» About this exercise:
Leave out the pictures and transcribe every entry below exactly.

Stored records
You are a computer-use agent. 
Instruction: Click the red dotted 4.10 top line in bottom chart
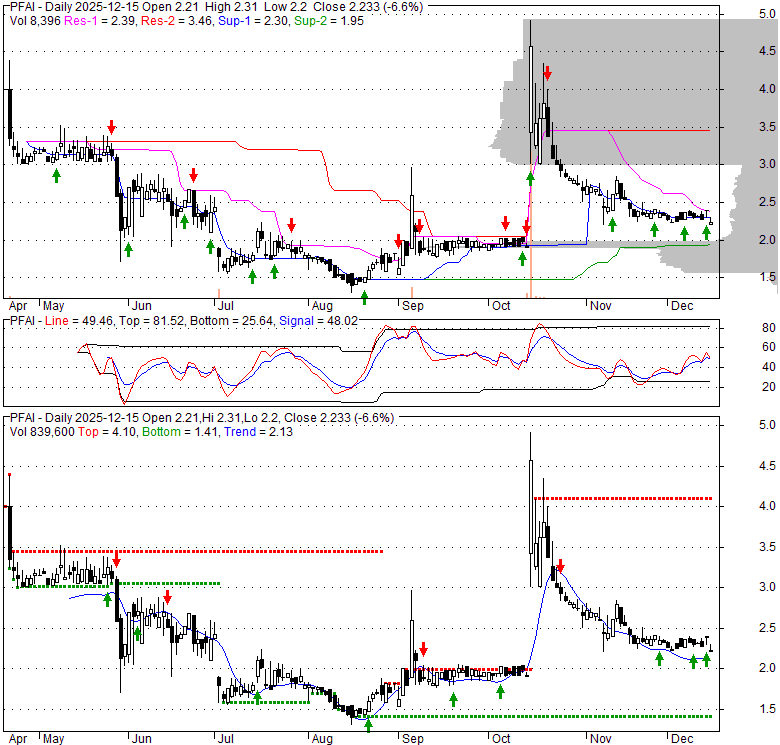(622, 498)
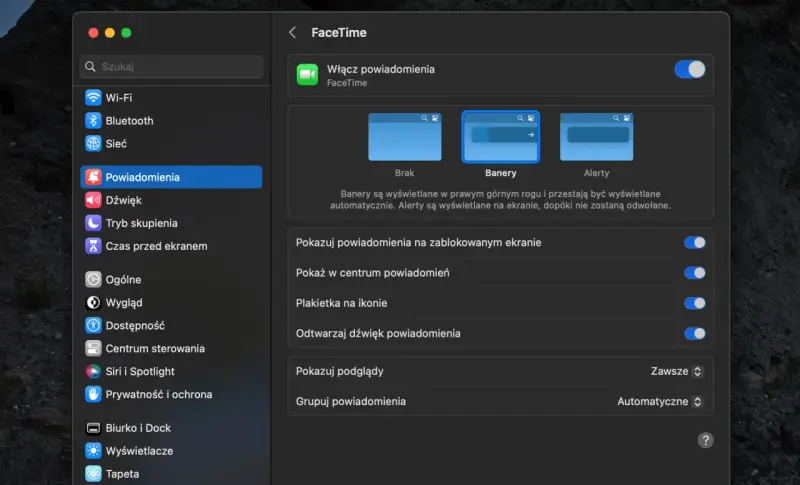Open Tryb skupienia moon icon

tap(93, 223)
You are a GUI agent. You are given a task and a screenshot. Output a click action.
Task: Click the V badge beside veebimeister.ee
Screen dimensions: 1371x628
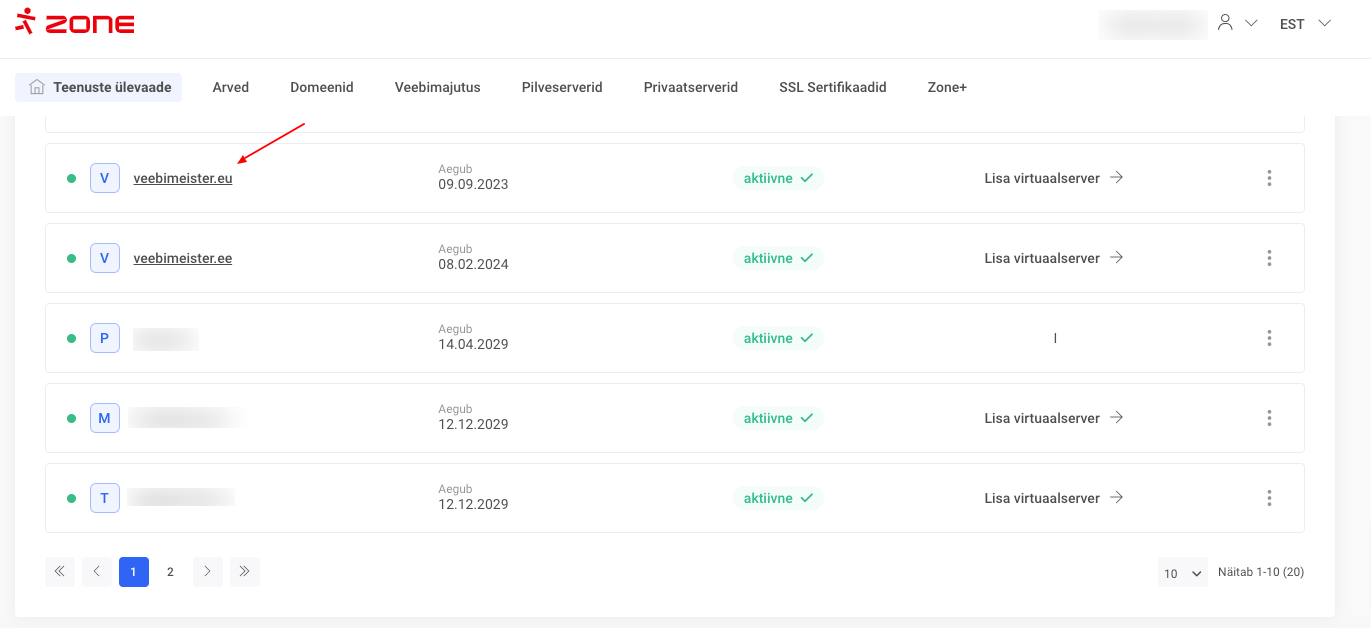(104, 258)
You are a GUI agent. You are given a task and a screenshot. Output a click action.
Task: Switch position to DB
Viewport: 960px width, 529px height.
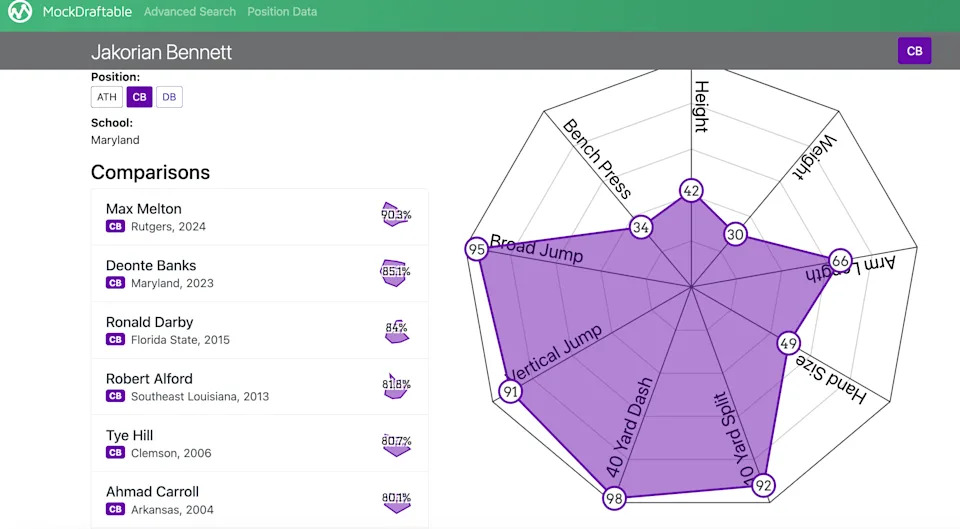[169, 97]
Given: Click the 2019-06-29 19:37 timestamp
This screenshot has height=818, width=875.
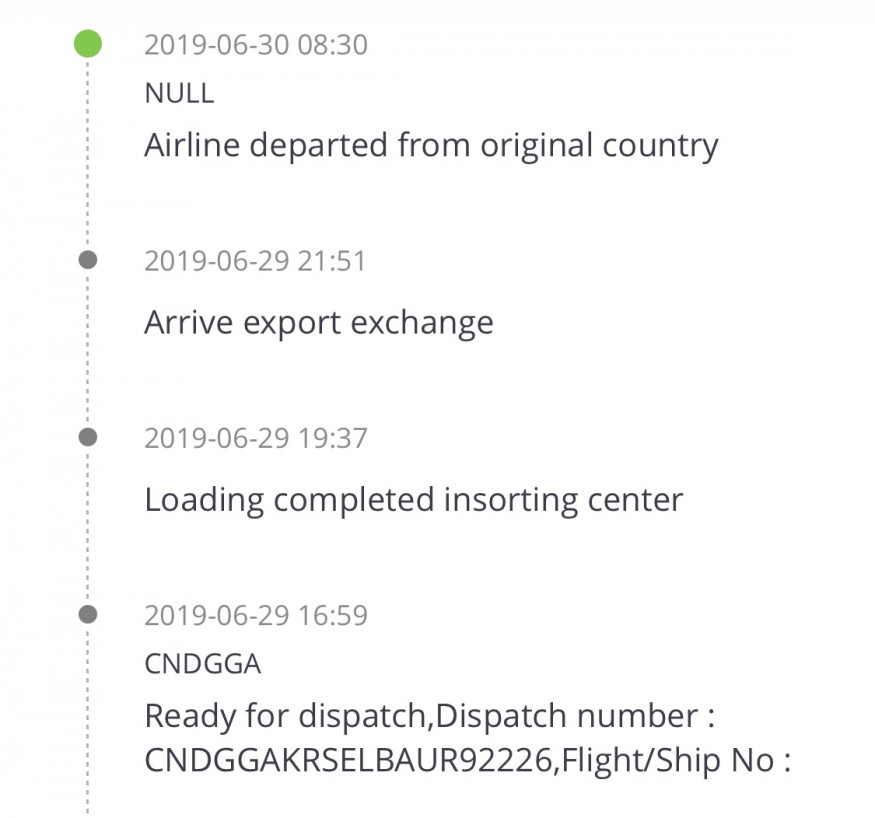Looking at the screenshot, I should [256, 438].
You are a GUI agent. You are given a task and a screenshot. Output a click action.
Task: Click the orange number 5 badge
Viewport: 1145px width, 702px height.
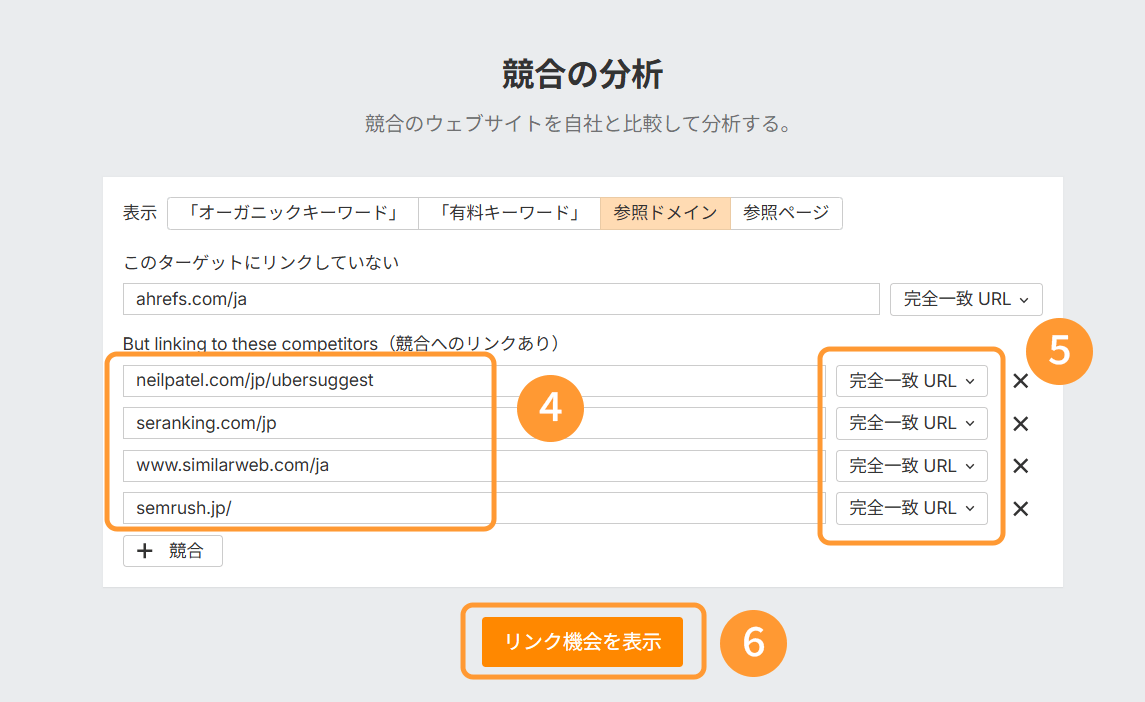tap(1059, 351)
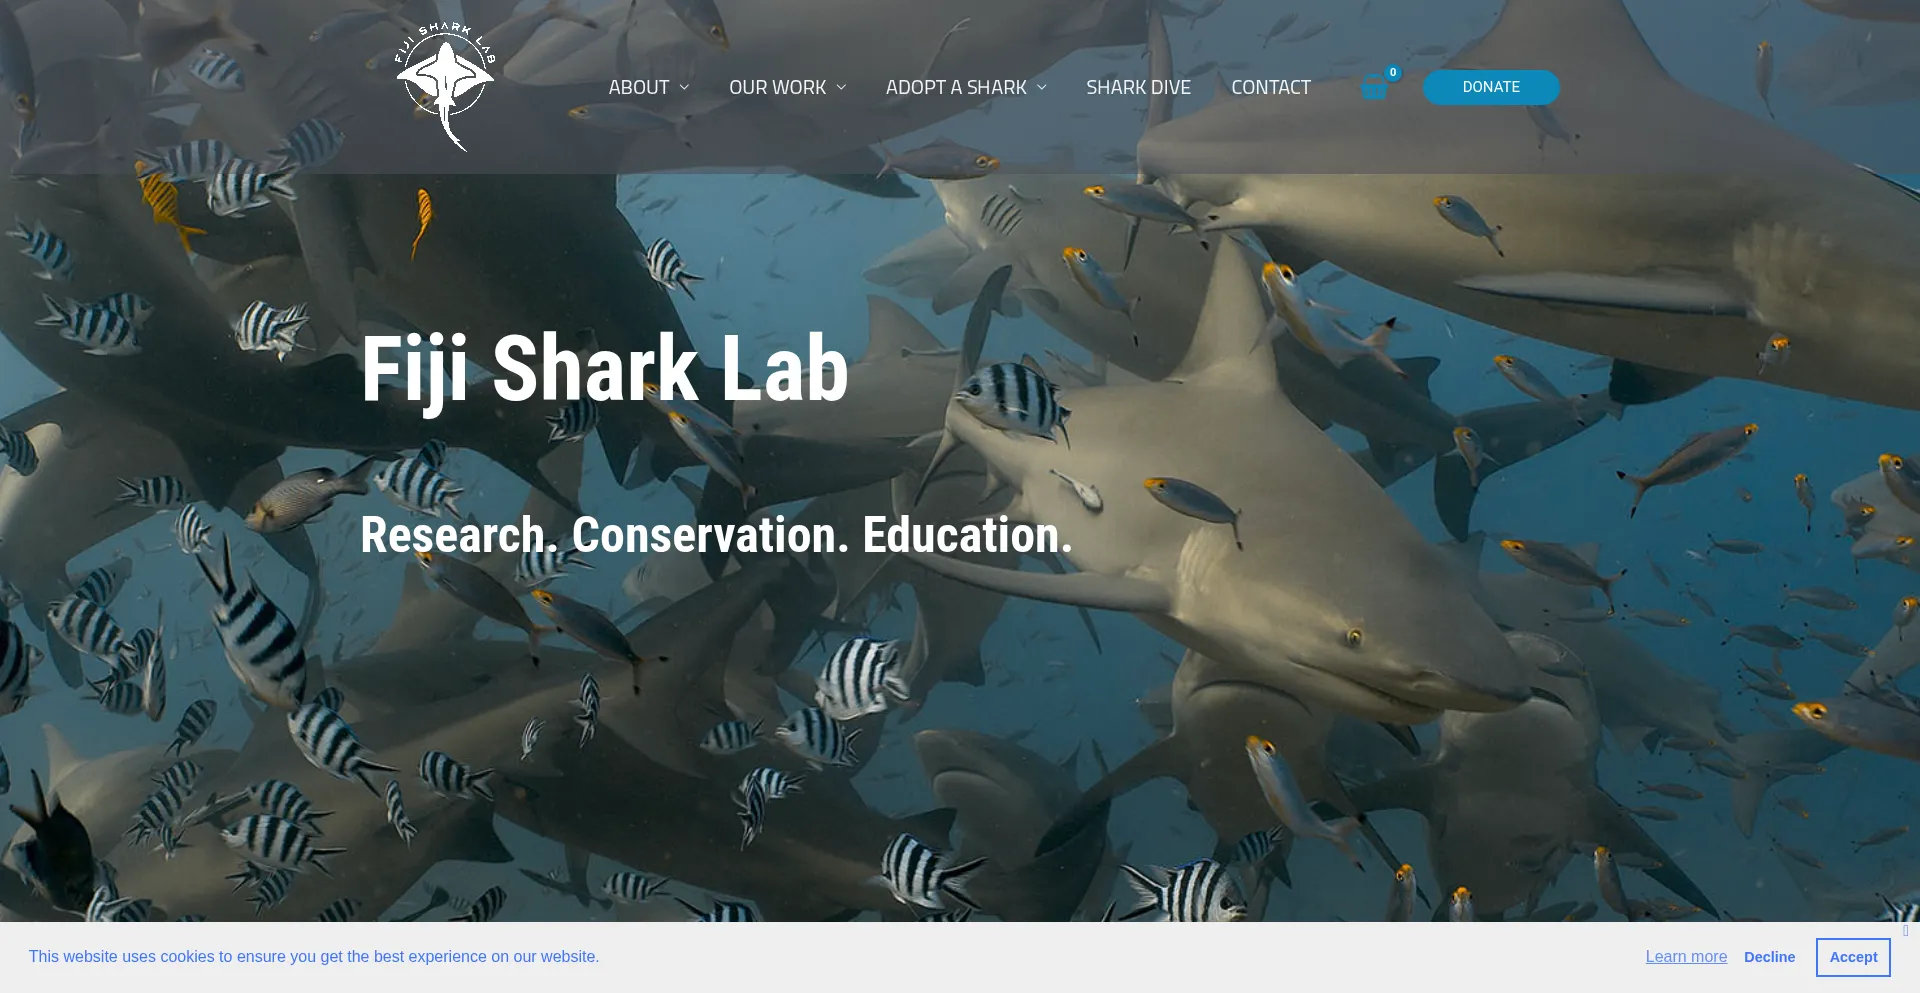Expand the ADOPT A SHARK dropdown arrow
Screen dimensions: 1920x993
click(x=1042, y=88)
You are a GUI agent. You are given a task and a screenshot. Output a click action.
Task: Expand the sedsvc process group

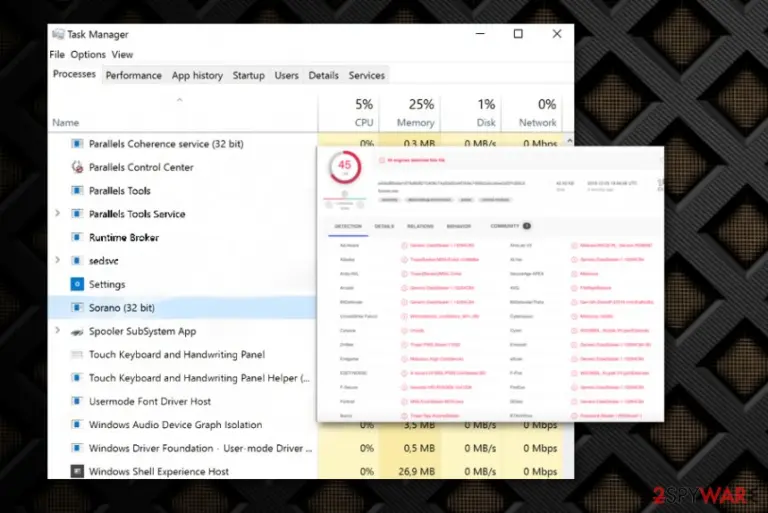[x=57, y=260]
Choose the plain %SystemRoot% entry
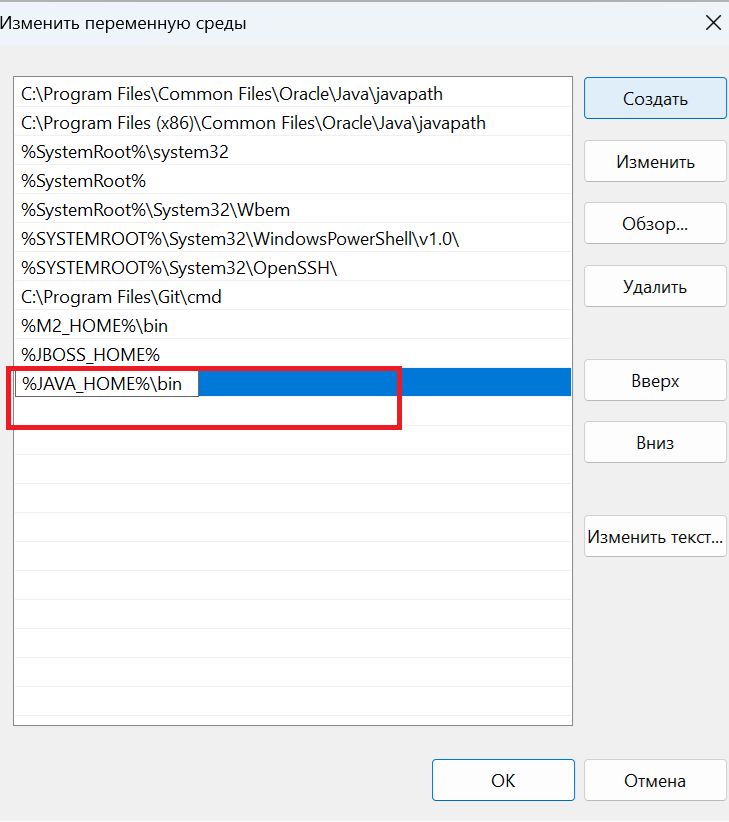This screenshot has height=822, width=729. coord(84,181)
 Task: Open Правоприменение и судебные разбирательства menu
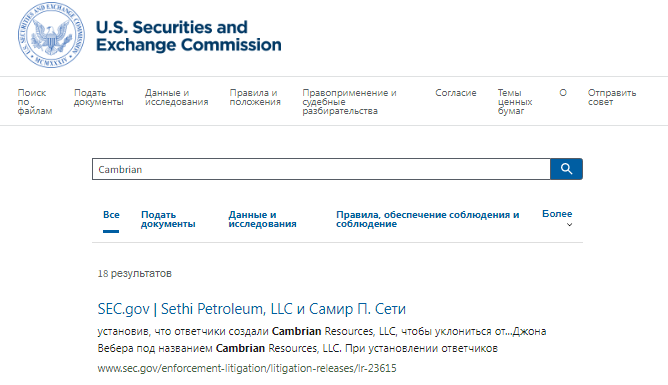coord(349,102)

» Response to this task:
You are a computer-use agent. 
Instruction: Click the red dotted 4.10 top line in bottom chart
(622, 498)
Open Tryb skupienia moon icon

tap(93, 223)
You are a GUI agent. You are given a task and a screenshot. Output a click action.
Task: Click the V badge beside veebimeister.ee
Screen dimensions: 1371x628
(104, 258)
You are a GUI agent. You are given a task and a screenshot. Output a click action.
Task: Switch position to DB
Viewport: 960px width, 529px height.
[169, 97]
Given: Click the 2019-06-29 19:37 timestamp
This screenshot has height=818, width=875.
Looking at the screenshot, I should [256, 438].
You are a GUI agent. You are given a task and a screenshot. Output a click action.
Task: Click the orange number 5 badge
Viewport: 1145px width, 702px height.
tap(1059, 351)
Expand the ADOPT A SHARK dropdown arrow
Screen dimensions: 1920x993
click(x=1042, y=88)
You are a GUI agent. You are given a task and a screenshot. Output a click action.
Task: Expand the sedsvc process group

[x=57, y=260]
Choose the plain %SystemRoot% entry
This screenshot has height=822, width=729. coord(84,181)
 Task: Open Правоприменение и судебные разбирательства menu
coord(349,102)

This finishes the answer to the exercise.